The following article discusses and compares and contrasts yields on oak and maple logs under various management regimes. It is available from Science Direct for $41.95. Below we show the abstract and table of contents.
Forest farming of shiitake mushrooms: An integrated evaluation of management practices Original Research Article
Bioresource Technology, Volume 100, Issue 24, December 2009, Pages 6472-6480 J.N. Bruhn, J.D. Mihail, J.B. Pickens
Two outdoor shiitake (Lentinula edodes) cultivation experiments, established in Missouri USA in 1999 and 2000, produced mushrooms in 2000–2005. We examined shiitake production in response to substrate species, inoculum form, inoculum strain, and inoculation timing, using total mushroom weight per log as the primary response variable with log characteristics as covariates.
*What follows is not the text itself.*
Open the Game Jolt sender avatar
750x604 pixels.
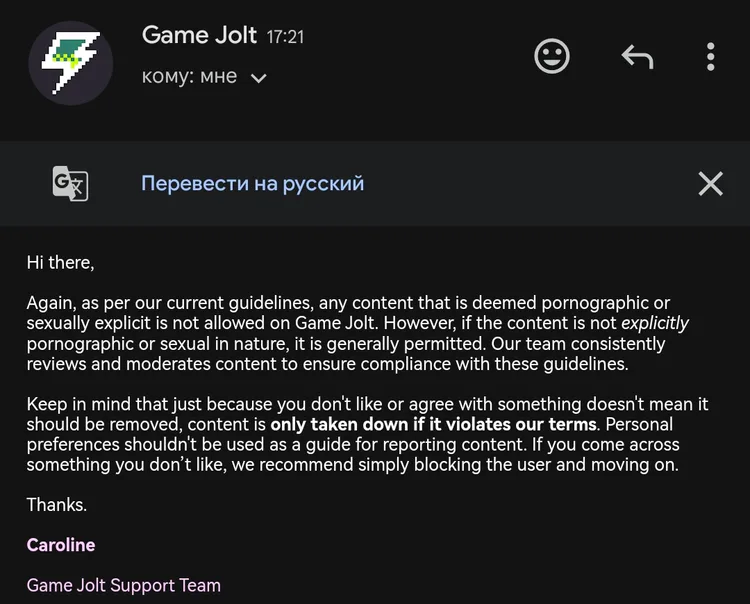(71, 63)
The significantly greater mushroom weight produced by sugar maple logs compared with white or northern red oak was attributable to the higher proportion of undiscolored wood volume in the maple logs, rather than to bark thickness or log diameter. The “wide temperature range” shiitake strain produced significantly greater yield compared with the “warm” or “cold” weather strains. Both the wide-range and warm-weather strains were stimulated to fruit by significant rain events, while the cold-weather strain was responsive to temperature. Inoculation with sawdust spawn gave significantly greater yield than colonized wooden dowels or pre-packaged “thimble” plug inoculum. The second and third full years following inoculation were the most productive.
- 1. Introduction
- 2. Methods
- 3. Results
- 4. Discussion
- 5. Conclusion
“In summary, based upon these studies we can recommend some management guidelines for shiitake growers in the central US focused on natural precipitation-induced fruiting. Growers should begin by selecting trees with a minimum volume of discolored wood (typically rapidly growing tress or branch wood of larger trees). Our trials show that sugar maple is superior to either white or northern red oak as a substrate species. If sugar maple is available, it can be harvested as early as February and stored under shade. In contrast oak logs can be harvested shortly before early spring inoculation. Inoculation using a wide-range shiitake strain in the form of traditional sawdust spawn is most likely to provide the greatest yield under the broadest range of environmental conditions. While larger logs will continue to fruit for at least six years after inoculation, most logs will be most productive during the second to fifth years following inoculation”.
Note that the authors consider sugar maple to be ‘superior’ to oak based on yield and not on the quality of the mushrooms nor the lifespan of the log. In their analysis the authors attribute this to the fact that the maple logs had a higher proportion on ‘un-discolored’ wood volume (more vulnerable to decay by the shiitake fungus) than the oak logs did and not because the maples have larger conserves of reserve carbohydrates. This seems to indicate that it is important to cut from healthy trees that do not have a high proportion of discolored heart wood.
The authors advise growers in the central US to cut sugar maple no earlier than February and that oak can be cut shortly before early spring inoculation. The authors go on to explain that “of the three host species [white oak, red oak, and sugar maple], only sugar maple productivity was enhanced by early harvest and aging of substrate logs. We suggest that this effect is due to earlier sap-run in sugar maples than in oaks“. However, our experience and the experience of other growers tells us that logs of all species can be cut during a wider timeframe – November to March. Furthermore, information from many other sources indicates that logs should be cut after leaf fall in the autumn and before leaf bud in the spring and also that the bark is tighter on the wood when the temperature is very cold (January /February). Based on this disparate information we, in Canada, recommend:
1. that logs from any species should be cut from healthy trees;
2. that most species, including oak, can be cut any time from beginning of December to beginning of March;
3. that maples should be cut earlier from beginning of December to beginning of February.